Jack Berman, the child of impoverished Holocaust survivors, uses his unlikely Andover pedigree to achieve the American dream, only to be cut down in an unimaginable act of violence. Will Daniel, Harry Truman's grandson and the son of the managing editor of The New York Times, does everything possible to escape the burdens of a family legacy he's ultimately trapped by. Harry Bull builds the life of a careful, successful Chicago lawyer and heir to his family's fortune...before taking an inexplicable and devastating risk on a beautiful summer day. And the life and death of John F. Kennedy, Jr.--a story we think we know--is told here with surprising new details that cast it in an entirely different light. Four Friends is an immersive, wide-ranging, tragic, and ultimately inspiring account of promising lives cut short, written with compassion, honesty, and insight. It not only captures the fragility of life but also its poignant, magisterial, and pivotal moments.

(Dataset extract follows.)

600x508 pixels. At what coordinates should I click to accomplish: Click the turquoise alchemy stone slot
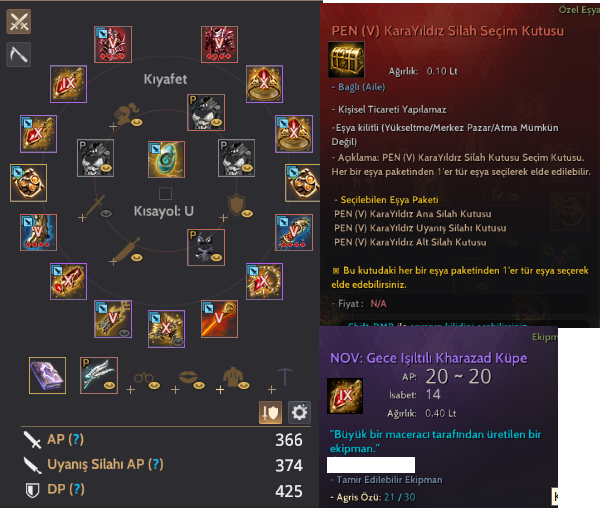(166, 160)
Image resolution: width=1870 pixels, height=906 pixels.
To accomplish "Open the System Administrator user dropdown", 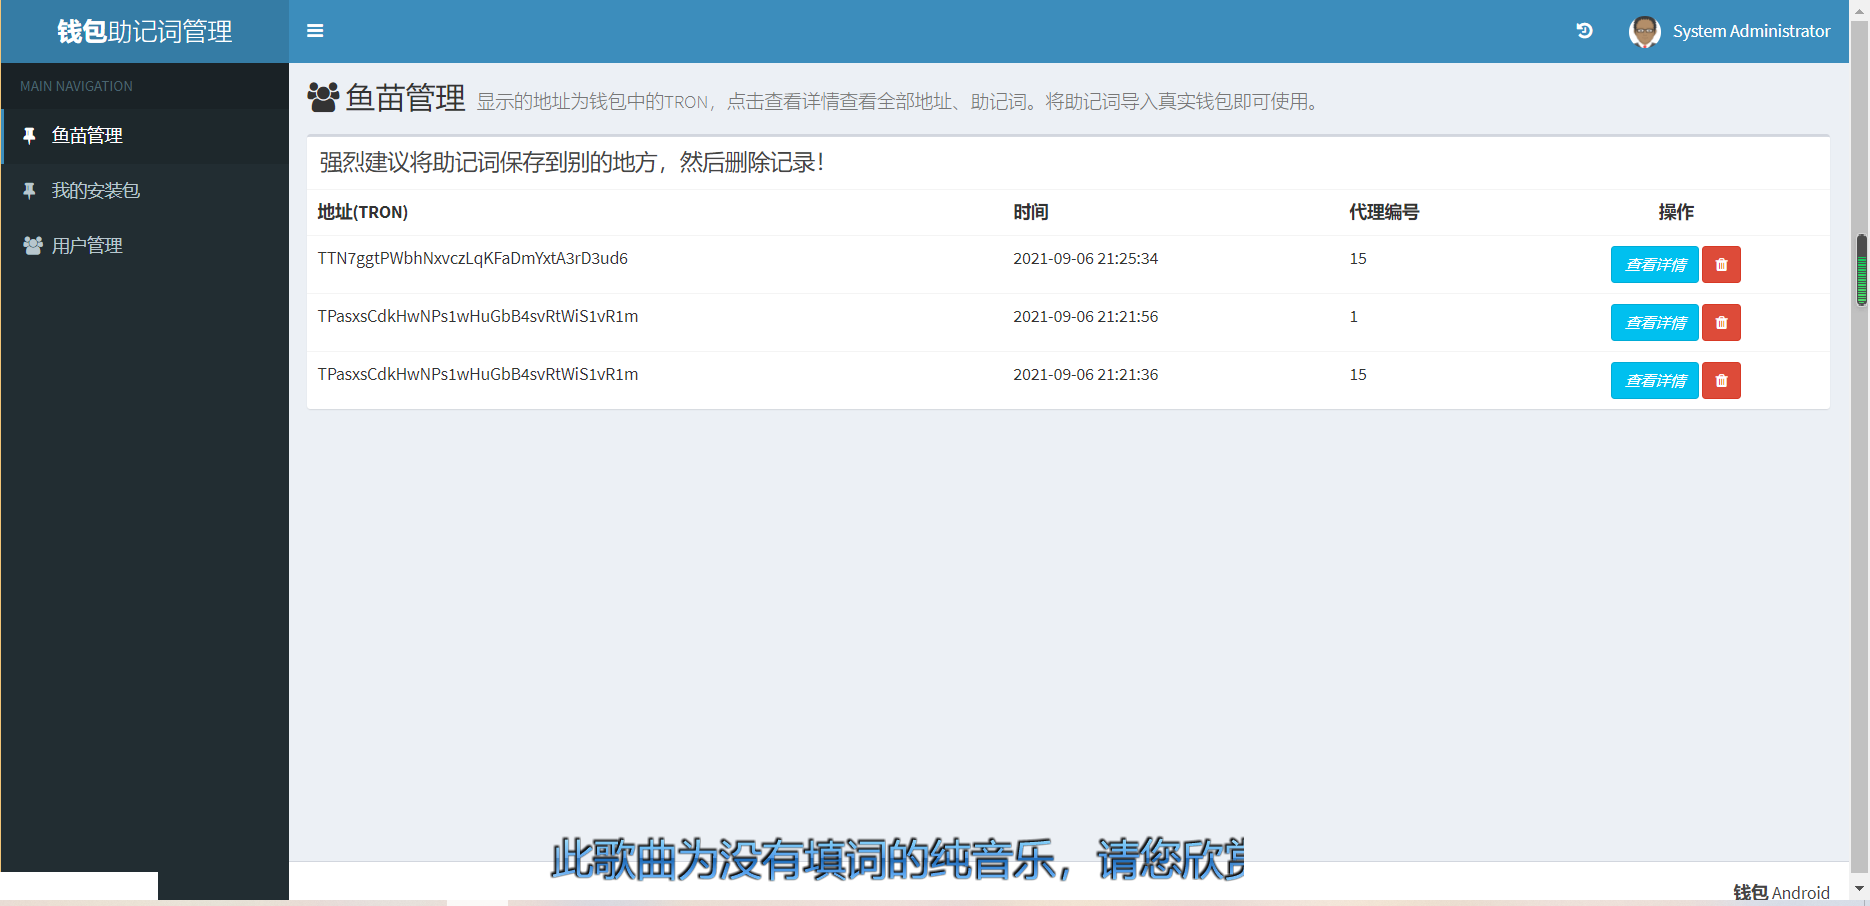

There is something off-kilter with this book. Cohan writes about his time at Phillips Academy in Andover, MA. Andover is rated the top prep-school in the country where it’s graduates go on to Havard or Yale, becoming the cream of the crop in American society.
Cohan, taken with the death of four of his contemporaries; they were not friends, just four young men attending Andover at the same time as Cohan, that he decided to write about their deaths. While singing the praises for Andover, Cohan, in a tabloid fashion, describes their years at Andover and goes to reveal how they met their end. I am not sure of the purpose of this book, other than Cohan survived, and his four very privileged contemporaries did not.